1. Regulatory Submissions: Prepare and submit regulatory documents to authorities for approval, such as new product applications, amendments, and supplements.

2. Compliance: Ensure products meet regulatory requirements, including safety, efficacy, and quality standards.

3. Regulatory Intelligence: Stay up-to-date with changing regulations, guidelines, and industry standards.

4. Risk Management: Identify and mitigate risks associated with products or processes.

5. Collaboration: Work with cross-functional teams, including R&D, Quality, and Manufacturing.

6. Documentation: Maintain accurate and detailed records of regulatory activities, including submissions, approvals, and compliance.

Requirements:

1. Education: Bachelor's degree in a relevant field, such as life sciences, pharmacy, or engineering.

2. Experience: Prior experience in regulatory affairs, quality assurance, or a related field.

3. Knowledge: Strong understanding of regulatory requirements, guidelines, and industry standards.

4. Communication: Excellent written and verbal communication skills.

5. Analytical: Ability to analyze complex regulatory information and identify key issues.

Skills:

1. Regulatory writing: Ability to write clear, concise, and compliant regulatory documents.

2. Project management: Ability to manage multiple projects and prioritize tasks effectively.

3. Attention to detail: Strong attention to detail and ability to ensure accuracy and compliance.
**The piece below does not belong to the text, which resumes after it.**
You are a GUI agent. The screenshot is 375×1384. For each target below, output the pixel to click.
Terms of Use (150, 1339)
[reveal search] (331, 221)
4. Collaboration: Ability to work effectively with cross-functional teams and build strong relationships.

Certifications:

1. RAC (Regulatory Affairs Certification): A certification offered by the Regulatory Affairs Professionals Society (RAPS) that demonstrates expertise in regulatory affairs.

Overall, a Regulatory Affairs professional plays a critical role in ensuring compliance with regulatory requirements and facilitating the development and approval of products.